Kedua, karena mengganggu kenyamanan
Kasus: orangtua pulang kantor setelah satu hari yang penuh drama di kantor. Harapan kita adalah bisa santai slonjor makan pisang goreng hangat sambil menikmati kopi ditemani reels atau short youtube. Namun biasanya harapan hanyalah sia-sia. Faktanya, sampai rumah sudah langsung diributi oleh kakak yang melaporkan keusilan adiknya, disahut oleh adiknya yang fasih membela diri ala pengacara handal. Rengekan dan nada tinggi dari anak-anak, desakan dari mereka untuk kita menjadi hakim yang adil dan bijaksana seketika meruntuhkan bayangan akan pisang goreng, kopi dan reels.
Respon jujur kita adalah? Yap : membentak dan mengancam.
“Udahhhh dieeemmmm! Pusing mama denger kalian yang ributtt aja! Mama tu capek tahu gak? Ga bisa gitu maen yang rukun?? Ribut aja berdua tiap hari kerjaannya!! Lihat ya, mama ambil semua mainan kalian aja kalau main nya ga bisa sharing!!”
Iya, respon alami ketika kenyamanan kita terganggu: ga suka, kesal, dan araghmarah. Yang tentu perlu disalurkan, karena kalau tidak disalurkan nanti jadi penyakit kan katanya?
Ketiga, sarana untuk meluapkan emosi
Kebanyakan kita tumbuh dengan hanya mengenal 2 macam emosi, yaitu : marah dan biasa saja.
Kalau kita menuruti semua peraturan dari orangtua, maka hidup kita akan biasa saja, berjalan dengan semestinya. Sebaliknya, kalau sikap atau perkataan kita dinilai melenceng dari ekspektasi orangtua, maka kita akan mendapatkan amarah (berupa bentakan, ancaman, hingga hukuman fisik).

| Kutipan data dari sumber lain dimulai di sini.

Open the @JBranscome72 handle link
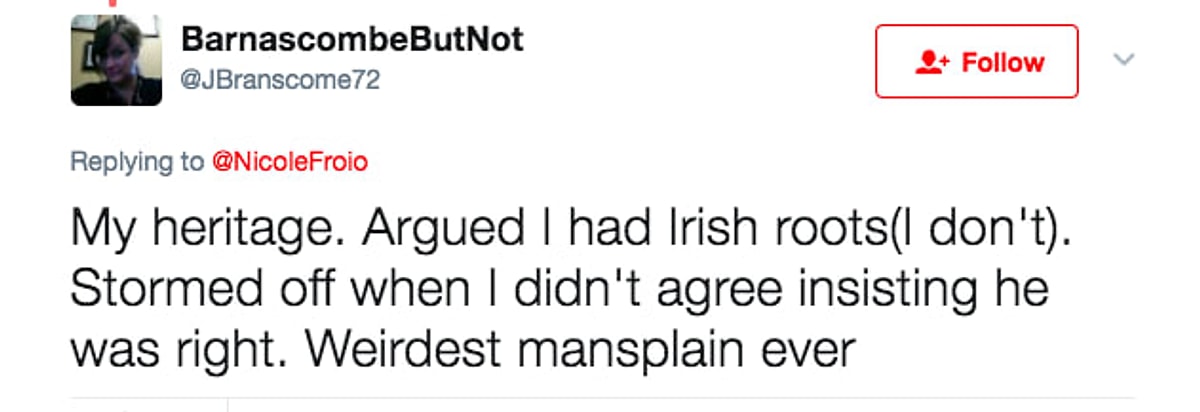Screen dimensions: 1200x412 (x=281, y=80)
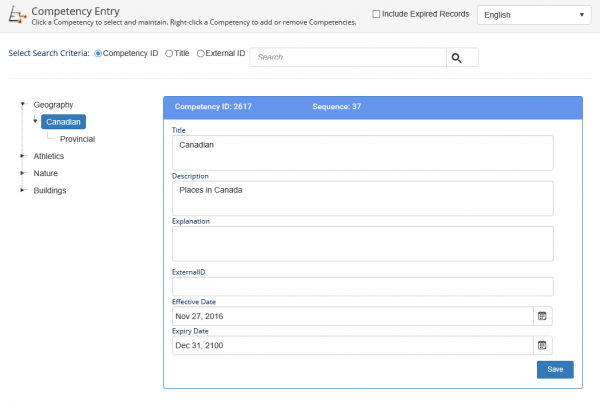Expand the Nature tree node
600x402 pixels.
[23, 173]
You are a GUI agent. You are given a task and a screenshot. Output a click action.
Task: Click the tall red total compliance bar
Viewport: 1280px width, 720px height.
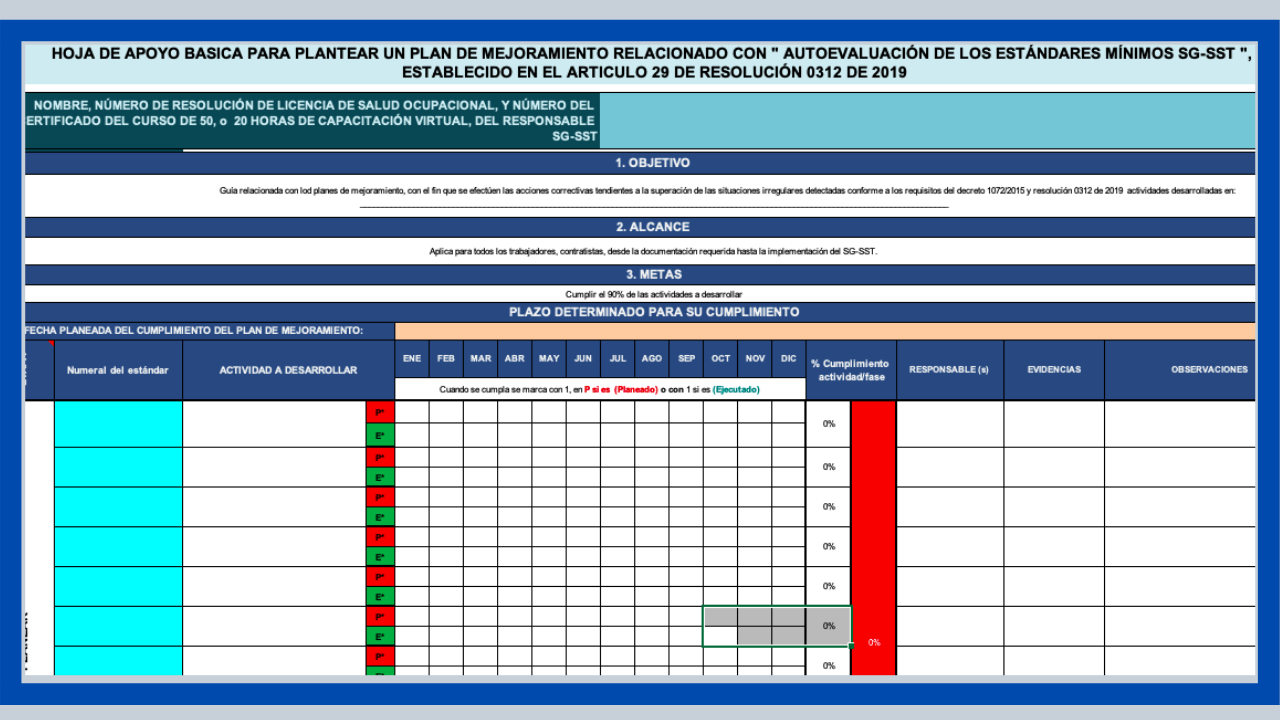(x=873, y=520)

Kita tumbuh dengan belajar bahwa semua emosi negatif itu harus disimpan di dalam hati, tidak untuk diungkapkan. Merasa sedih? Biasa aja lah! Merasa kecewa? Sudah gitu aja kecewa. Merasa kuatir? Kaya ga punya Tuhan! Merasa malu? Salah sendiri! Merasa tidak disayang? Ahh dasar anak tidak tahu terimakasih!

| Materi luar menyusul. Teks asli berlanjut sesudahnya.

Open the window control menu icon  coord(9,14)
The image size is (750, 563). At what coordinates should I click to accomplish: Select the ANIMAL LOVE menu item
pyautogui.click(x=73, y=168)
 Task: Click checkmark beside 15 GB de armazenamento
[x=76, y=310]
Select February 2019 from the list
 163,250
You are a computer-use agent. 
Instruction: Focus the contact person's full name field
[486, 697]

Padahal menurut hukum kekekalan energi, energi itu tidak pernah hilang, hanya berubah dalam bentuk lain. Semua kesedihan, kekecewaan, kekuatiran yang kita rasakan tidak pernah bisa hilang (kalau tidak disadari dan diolah dengan tepat), namun berubah dalam bentuk yang lain, yaitu kemarahan. Yap. Kemarahan. Karena itu satu-satunya emosi yang fasih kita pelajari sejak masa awal kehidupan kita.
Kita tumbuh terus tanpa mengolah semua perasaan negatif yang pernah atau sedang kita rasakan. Kita anggap semua memang normal, ya begini seharusnya. Kita menikah dengan individu yang membawa luka yang sama, walaupun tidak disadari. Lalu muncullah konflik-konflik rumahtangga pada umumnya. Seputar seks, komunikasi, urusan anak, urusan tagihan. Respon kita dalam menghadapi semua perasaan negatif yang muncul? Marah donk. Ya mau gimana lagi? Kita tidak tahu cara lain untuk merespon.

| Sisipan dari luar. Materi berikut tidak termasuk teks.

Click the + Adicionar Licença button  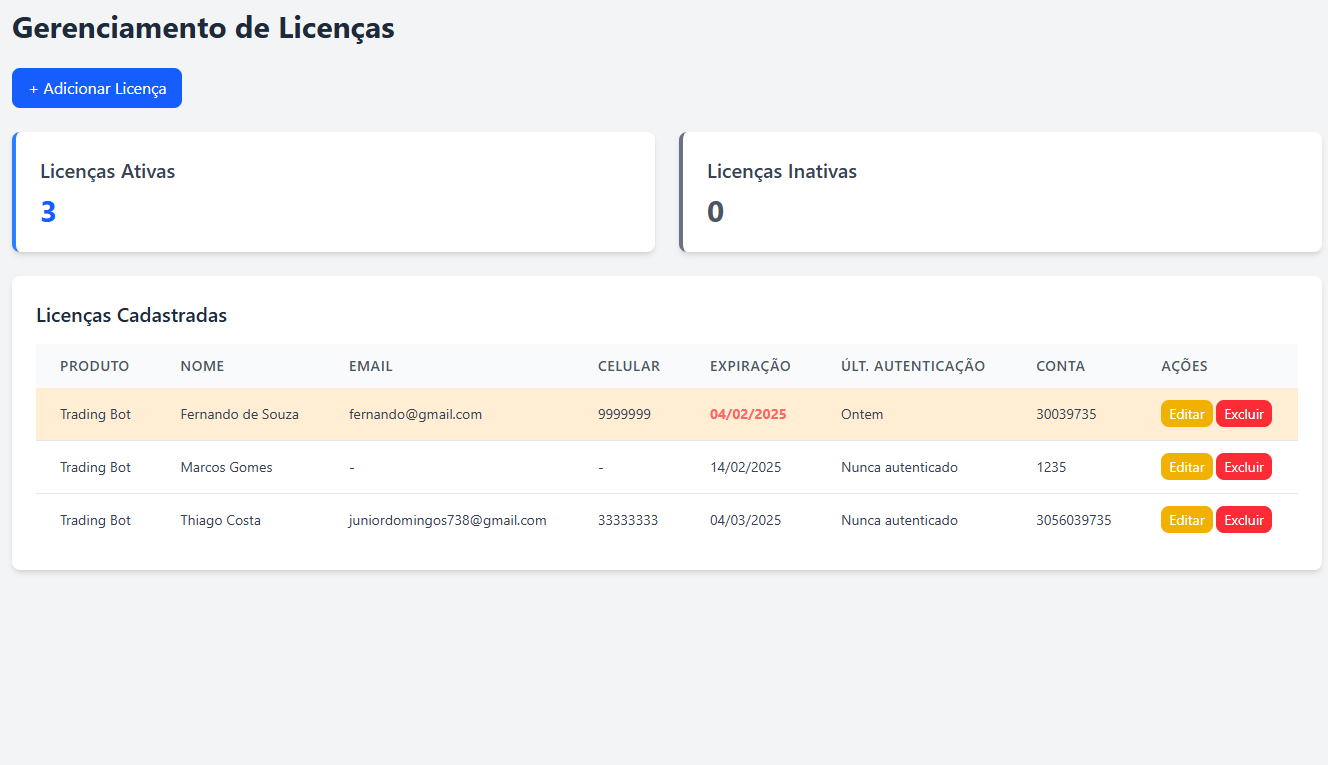tap(96, 88)
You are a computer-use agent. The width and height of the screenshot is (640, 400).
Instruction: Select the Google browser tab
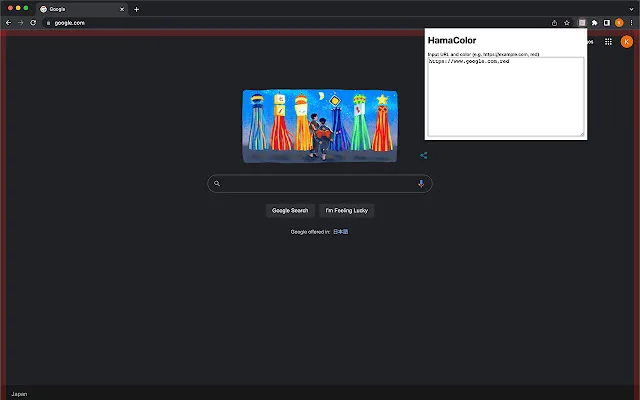click(x=75, y=9)
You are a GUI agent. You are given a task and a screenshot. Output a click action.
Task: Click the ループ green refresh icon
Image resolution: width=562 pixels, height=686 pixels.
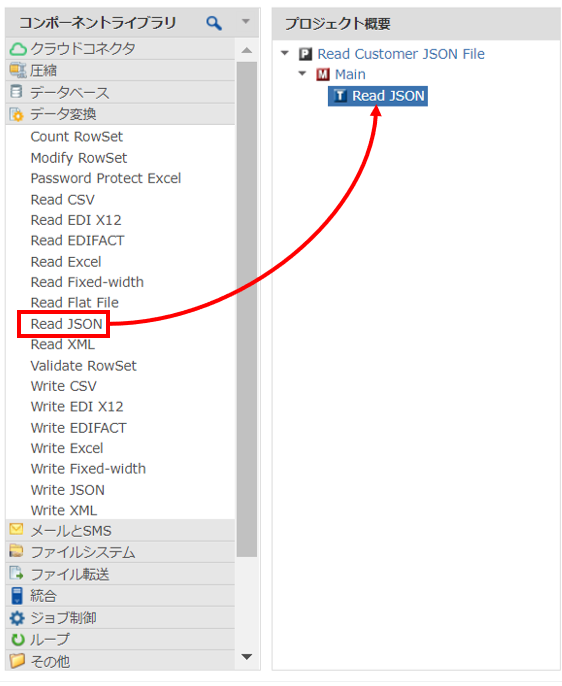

Iya, kita orangtua sudah begitu lelah membawa beban emosi selama kita bertumbuh dewasa. Tanpa ada kesempatan untuk mengolahnya, baik secara pribadi ataupun berdua bersama pasangan. Hingga akhirnya, beban emosi tersebut kita berikan ke anak-anak kita, dalam bentuk bentakan dan ancaman. Dan sedihnya lagi, kita masih jumawa merasa bahwa kita baik-baik saja. Bahwa hasil bentakan dan ancaman orangtua membuat kita jadi pribadi yang kuat. Bener kuat? Atau merasa kuat? Karena pribadi kuat menurut saya adalah pribadi yang bisa mengendalikan diri untuk tidak selalu membentak dan mengancam anaknya ketika segala sesuatu tidak berjalan sesuai kehendak kita.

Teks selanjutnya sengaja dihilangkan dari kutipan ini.